Extracted entries.

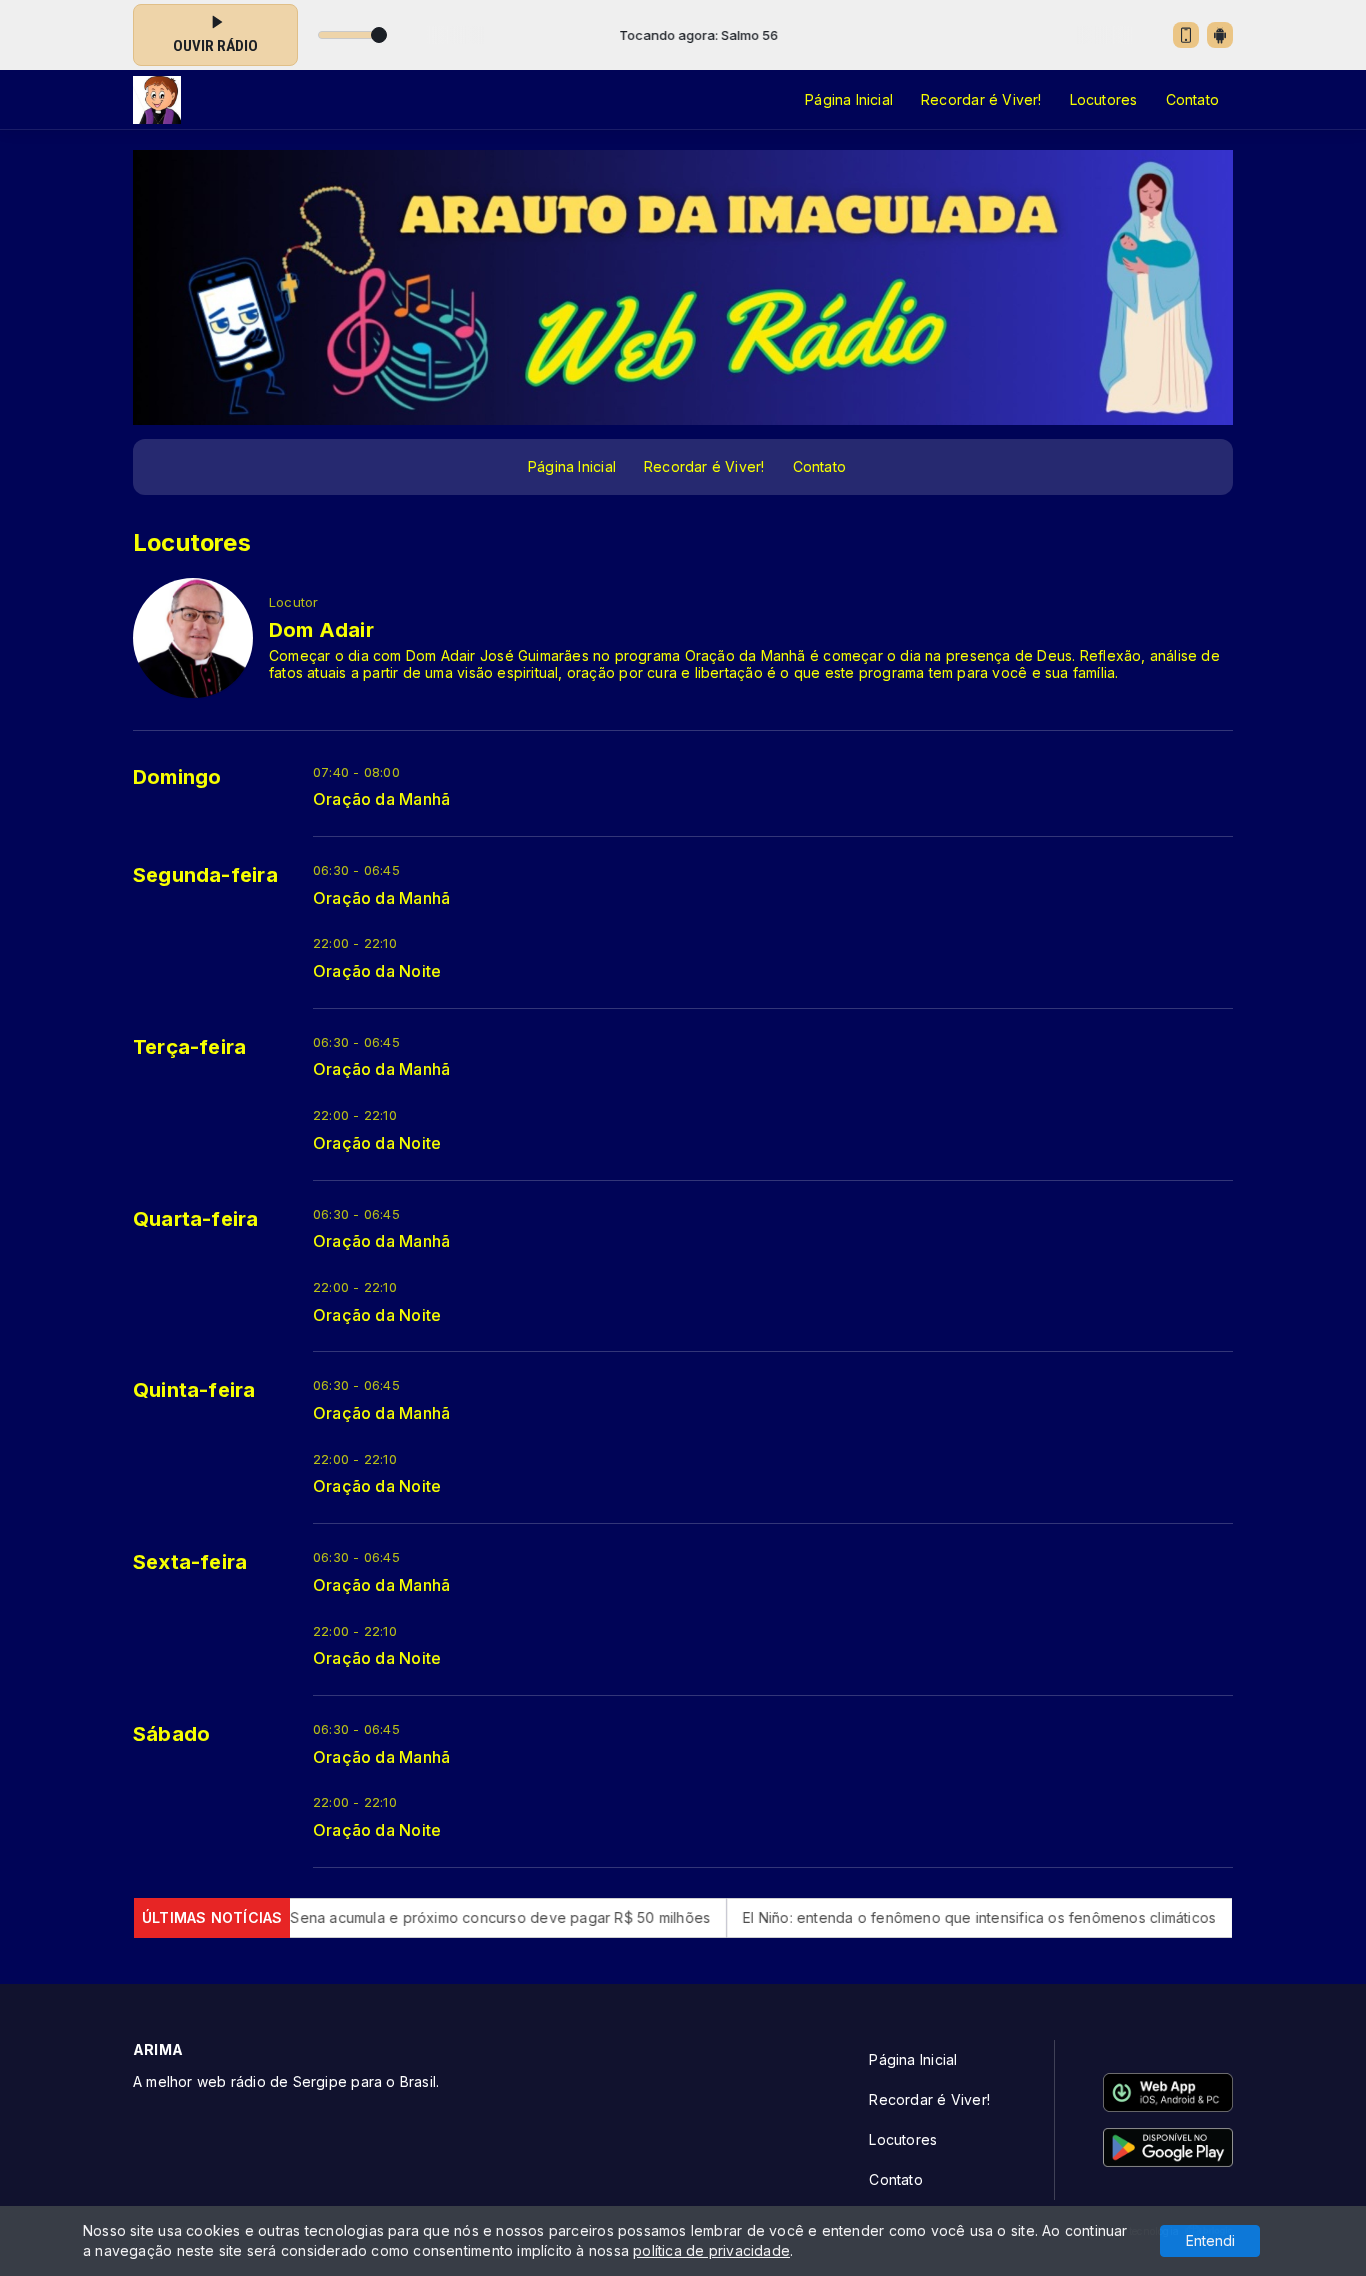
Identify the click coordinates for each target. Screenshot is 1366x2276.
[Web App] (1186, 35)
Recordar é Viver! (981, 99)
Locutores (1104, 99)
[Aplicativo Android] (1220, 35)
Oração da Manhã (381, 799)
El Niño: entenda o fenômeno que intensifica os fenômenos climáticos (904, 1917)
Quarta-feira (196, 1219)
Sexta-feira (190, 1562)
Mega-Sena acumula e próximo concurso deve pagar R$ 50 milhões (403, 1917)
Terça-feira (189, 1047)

Aim of the exercise.
Transcribe the full listing above exactly, with the images removed.

Answer space.
Identify the click coordinates for each target. Screenshot is 1366x2276.
[Web App] (1186, 35)
Recordar é Viver! (981, 99)
Locutores (1104, 99)
[Aplicativo Android] (1220, 35)
Oração da Manhã (381, 799)
El Niño: entenda o fenômeno que intensifica os fenômenos climáticos (904, 1917)
Quarta-feira (196, 1219)
Sexta-feira (190, 1562)
Mega-Sena acumula e próximo concurso deve pagar R$ 50 milhões (403, 1917)
Terça-feira (189, 1047)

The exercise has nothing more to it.